Since that time, ONS has put in place regular monthly quality assurance procedures to augment the quarterly quality assurance procedures already in use. The purpose of these procedures is to understand and be able to explain movements in the data, to allow quality adjustments to be made in an informed manner and to check that the computer system is calculating the published indices correctly.
All of the time series that are inputs to the system are examined graphically to identify anomalies, as are higher level aggregates up to and including the headline IoS. Tables of data and revisions to data, showing index numbers and growth rates, help to identify unusual behaviour. Briefing information is supplied each month by the ONS’ Monthly Inquiry into the Distribution and Service Sector (MIDSS), data which are used in the Index of Services. Similar, but less detailed, information is available on request from other data suppliers. In addition, a monthly economic briefing is provided by an ONS economist, giving information about movements in comparable data sources and major news stories that might affect services' output.

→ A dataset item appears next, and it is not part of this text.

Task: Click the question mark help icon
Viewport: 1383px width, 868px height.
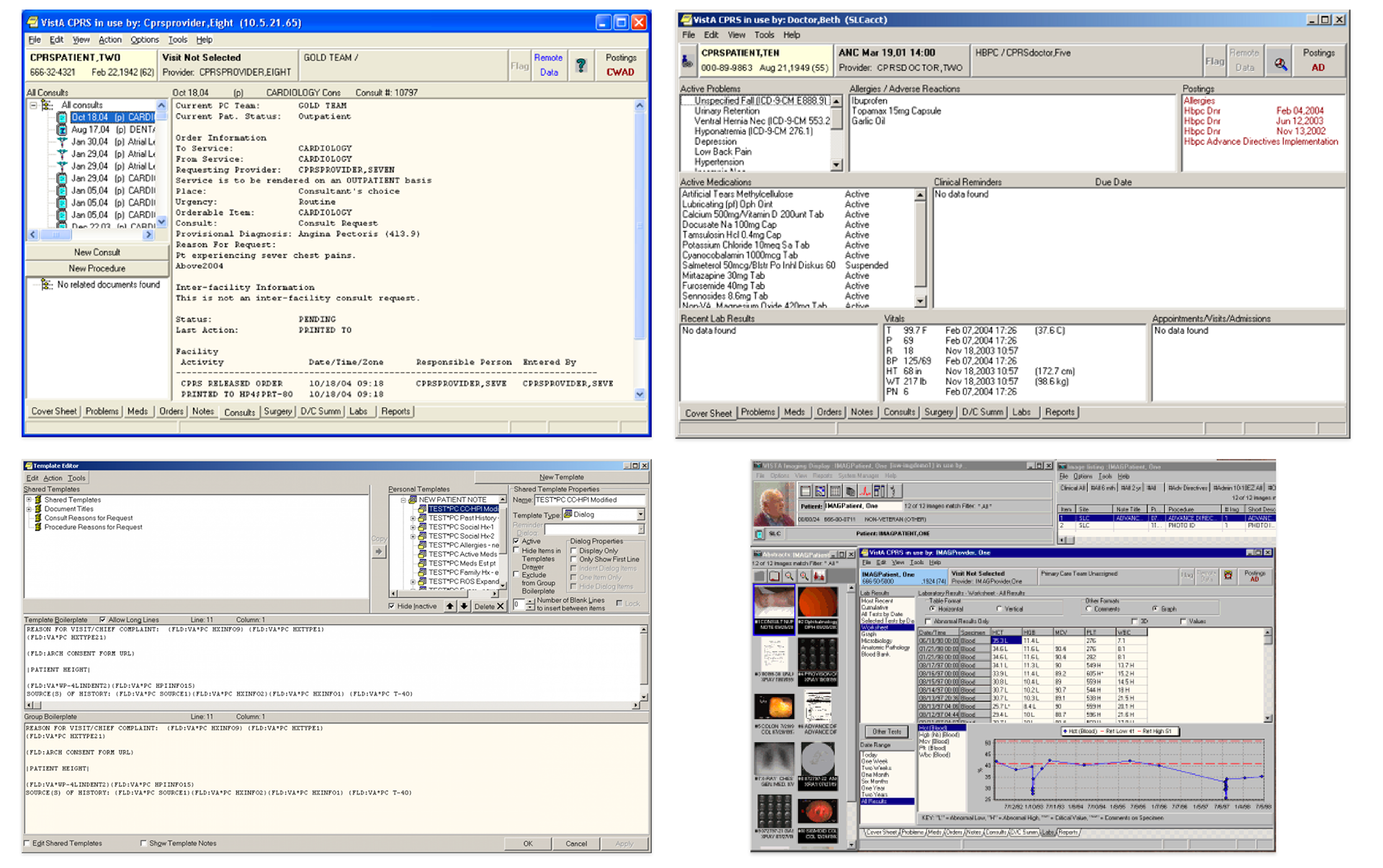Action: tap(581, 66)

The monthly Index of Services and the equivalent quarterly indicator of services' output within the output measure of Gross Domestic Product, GDP(O), use a consistent approach to making quality adjustments. Criteria for making adjustments have been agreed by the IoS and GDP(O) Statisticians and regular meetings are held to agree on specific quality adjustments for both monthly and quarterly data, drawing on the information sources listed above. These criteria are described briefly in the section on Quality Adjustments and in more detail in Annex E.

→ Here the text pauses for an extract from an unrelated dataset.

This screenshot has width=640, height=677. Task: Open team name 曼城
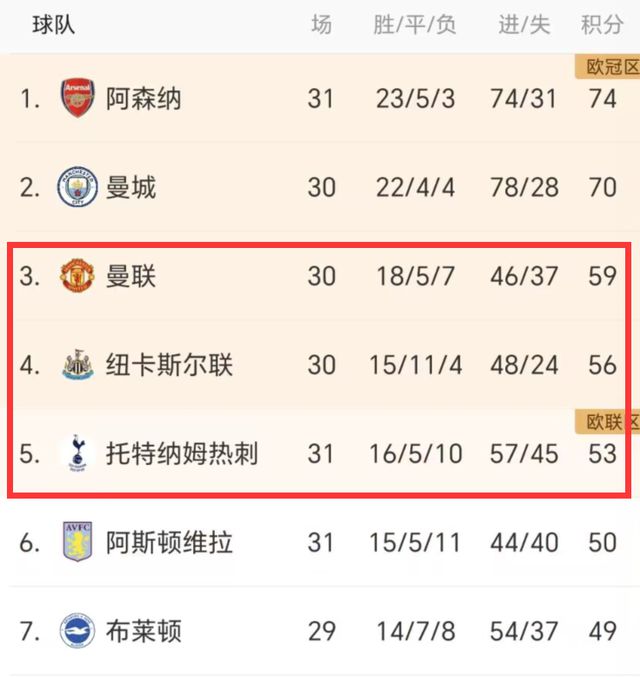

The monthly IoS is benchmarked to quarterly GDP(O) for services to ensure consistency. Comparisons are made between the data before and after benchmarking, in order to check that the monthly path has not been significantly distorted. Any significant differences are investigated, since they could be the result of a processing error in one or other of the (independent) systems. Benchmarking is explained in more detail in the section on Time Series Methods. There is also a series of automatic system checks carried out each month to ensure that all procedures are functioning correctly.